Au chapitre 8, il aborde la lectio divina, cette lecture priante de la Bible qui remonte aussi à l’antiquité chrétienne et dont le but est de nous placer en présence de Dieu : « L’Écriture ne nous parle pas de Dieu sans nous le faire rencontrer » (Frère Pierre-Yves Emery de Taizé – p. 141). Il en présente ensuite les quatre composantes : lecture, méditation, prière, contemplation, suivant la méthode élaborée par Guigues le chartreux au Moyen Âge et exposée au XXe s. par Enzo Bianchi dans son « Prier la Parole ».

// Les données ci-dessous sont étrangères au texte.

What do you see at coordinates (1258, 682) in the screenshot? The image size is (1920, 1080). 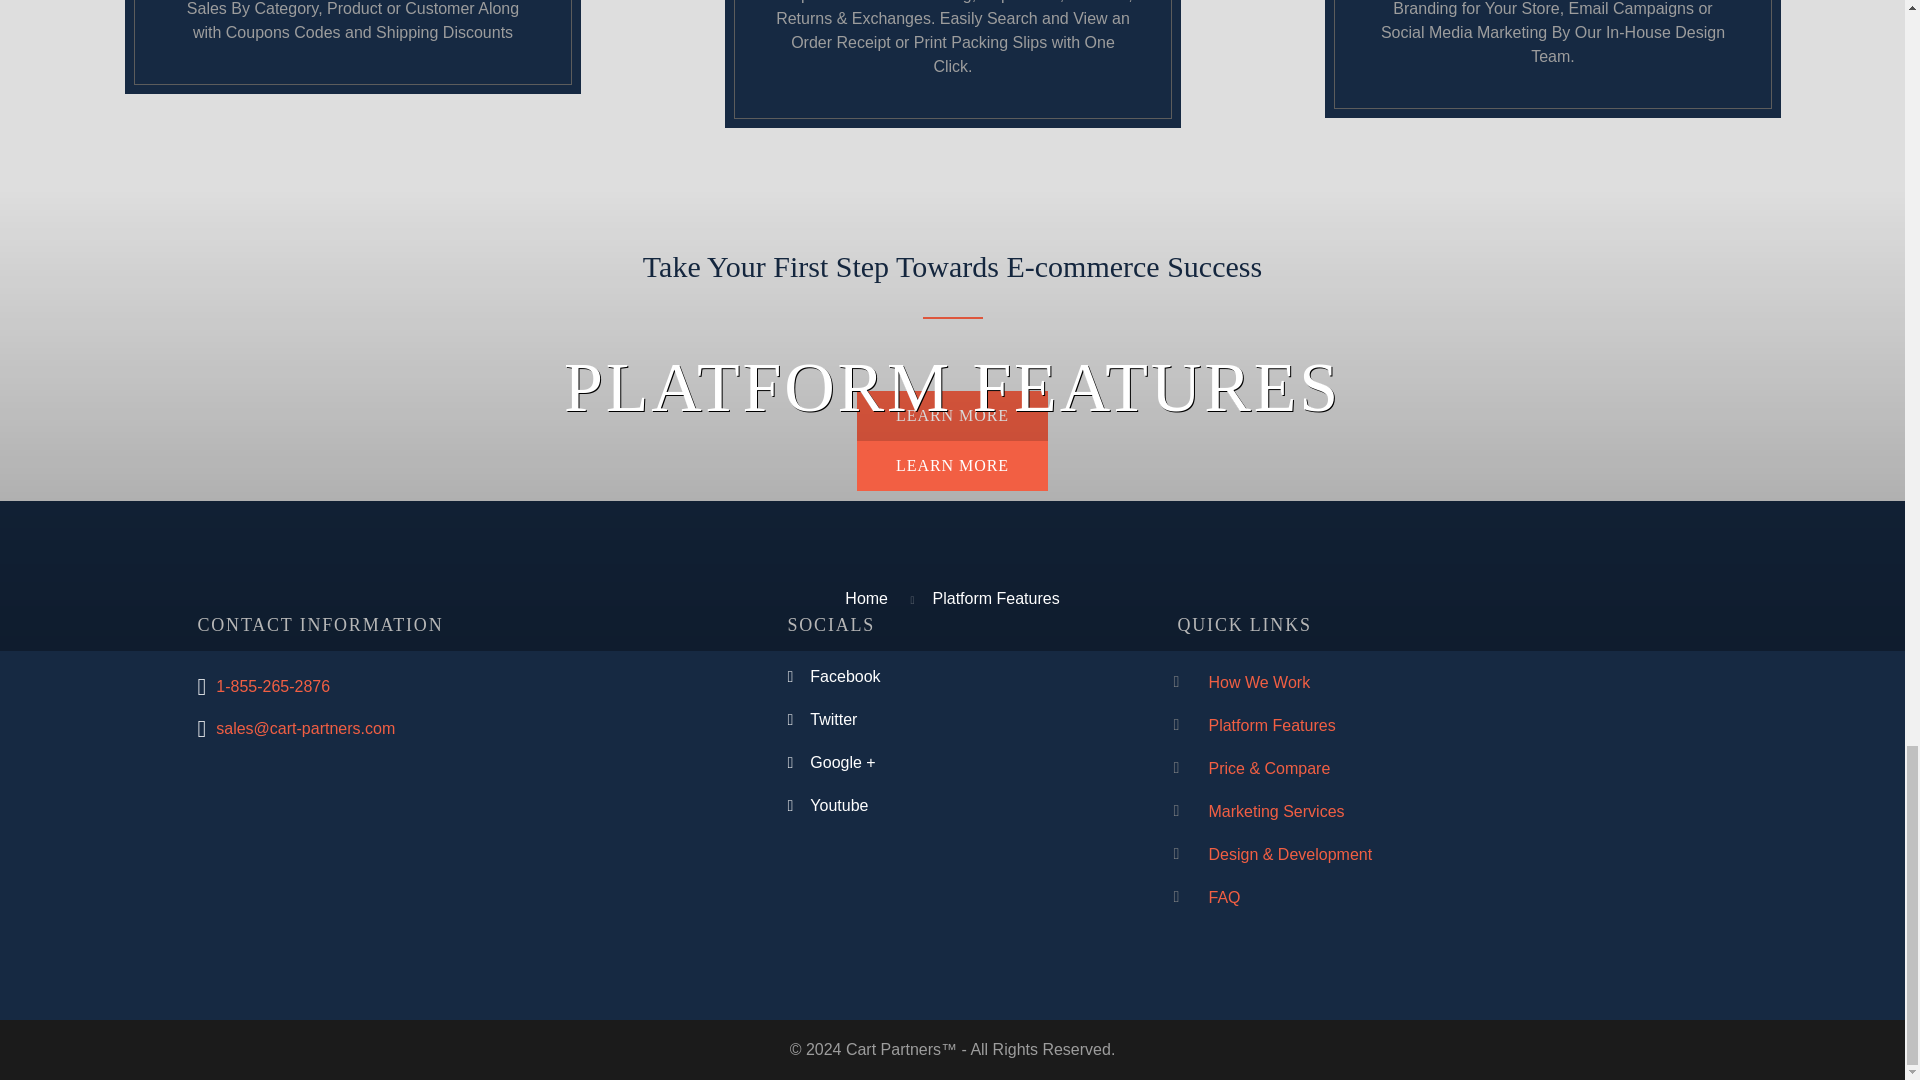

Il poursuit par quelques conseils pratiques, notamment sur la nécessité de se ménager du temps et un espace tranquille pour prier. C’est un combat dans notre monde moderne ; et pourtant, c’est important, car la prière nous transforme, nous rend lucide et apte à être sel de la terre. Notre monde souffre d’un manque de vraie spiritualité. C’est la responsabilité de chaque chrétien d’être en communion priante avec le Seigneur pour témoigner qu’Il répond à cette soif qui se trouve dans le cœur de tout homme.

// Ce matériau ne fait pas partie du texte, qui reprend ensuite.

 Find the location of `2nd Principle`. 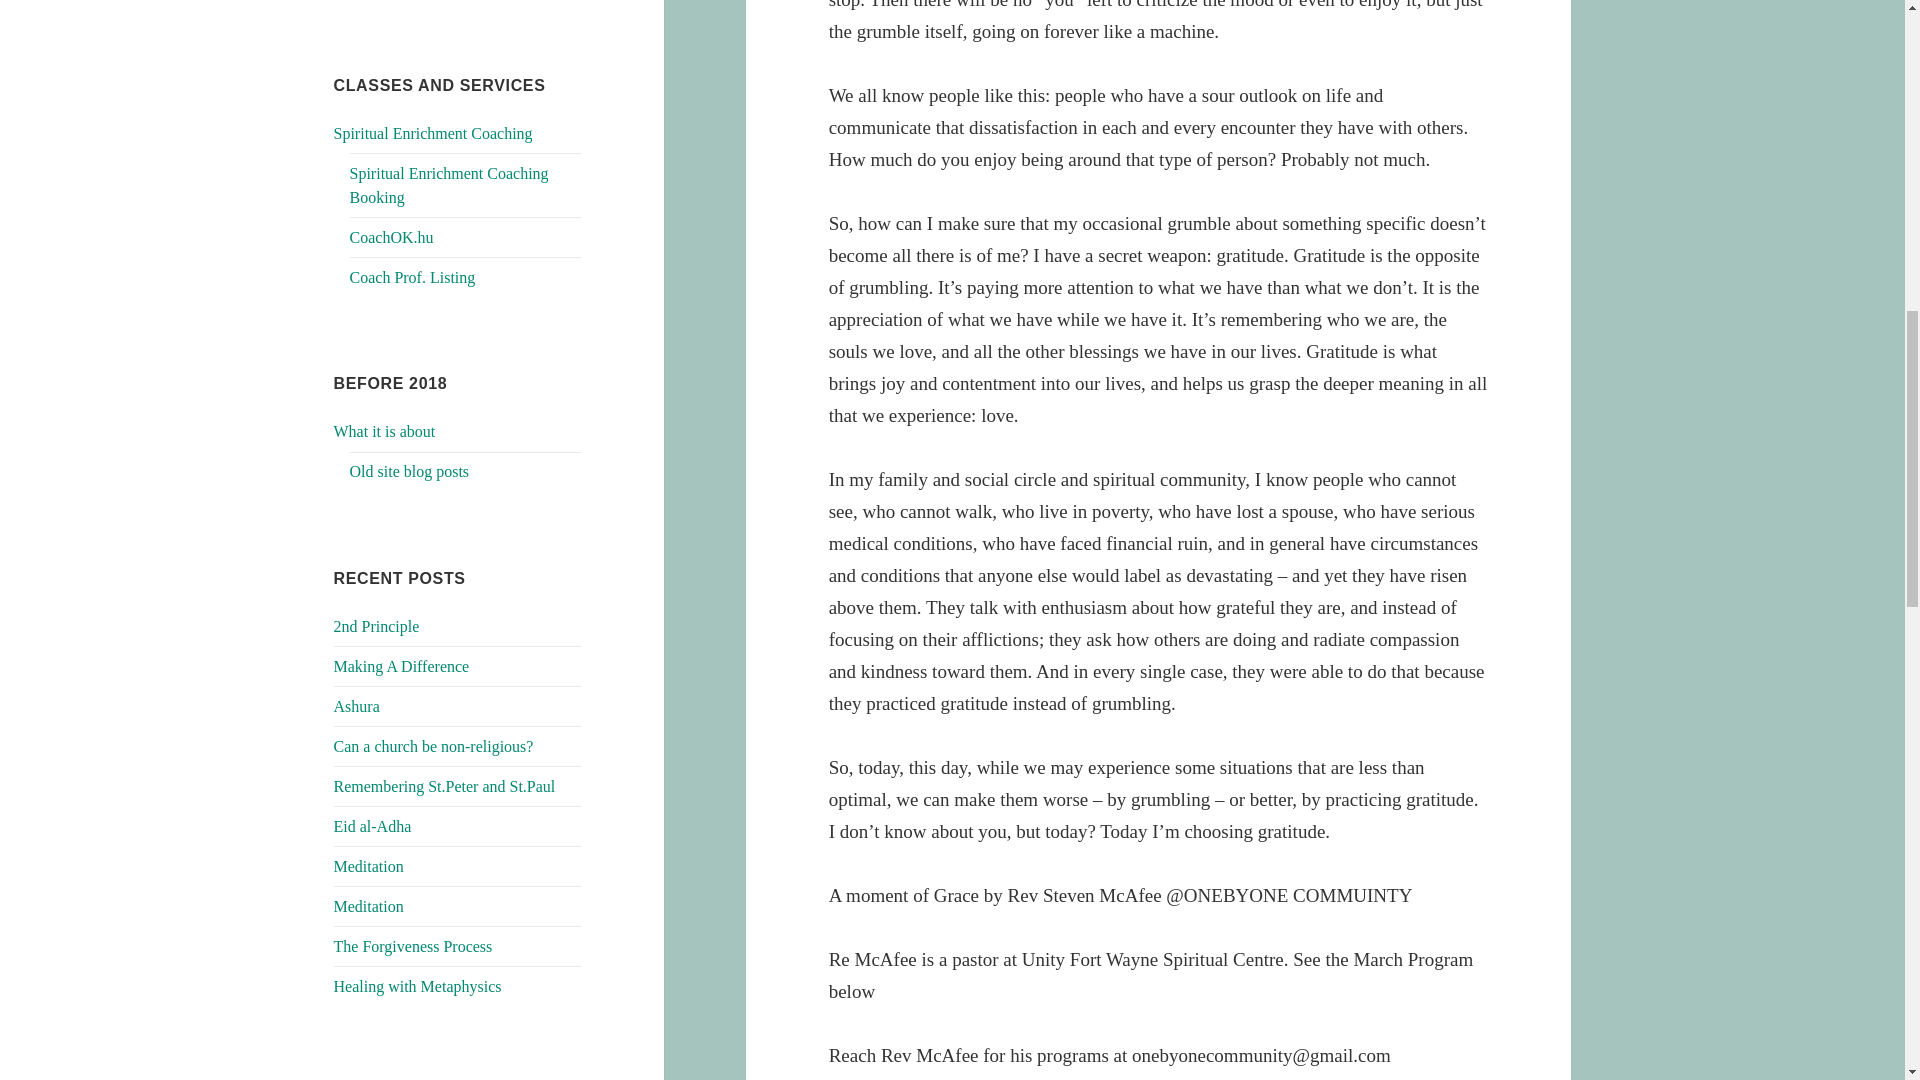

2nd Principle is located at coordinates (377, 626).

Des appendices pratiques permettent aux lecteurs d’« aller plus loin ».
Un petit regret : ce livre qui vise, me semble-t-il, un public protestant évangélique, aurait gagné à avoir un développement consacré à la prière en langues ou prière « en esprit » qui, à mon sens, a beaucoup de points communs avec la « prière du cœur ».
Notre souhait est que ce livre du pasteur Vilain serve à rendre accessibles les richesses de l’Église universelle aux chrétiens protestants évangéliques. Il est précieux de découvrir comment des frères et sœurs d’autres Églises, vivent aussi une relation de prière avec Dieu et de se laisser enrichir par eux.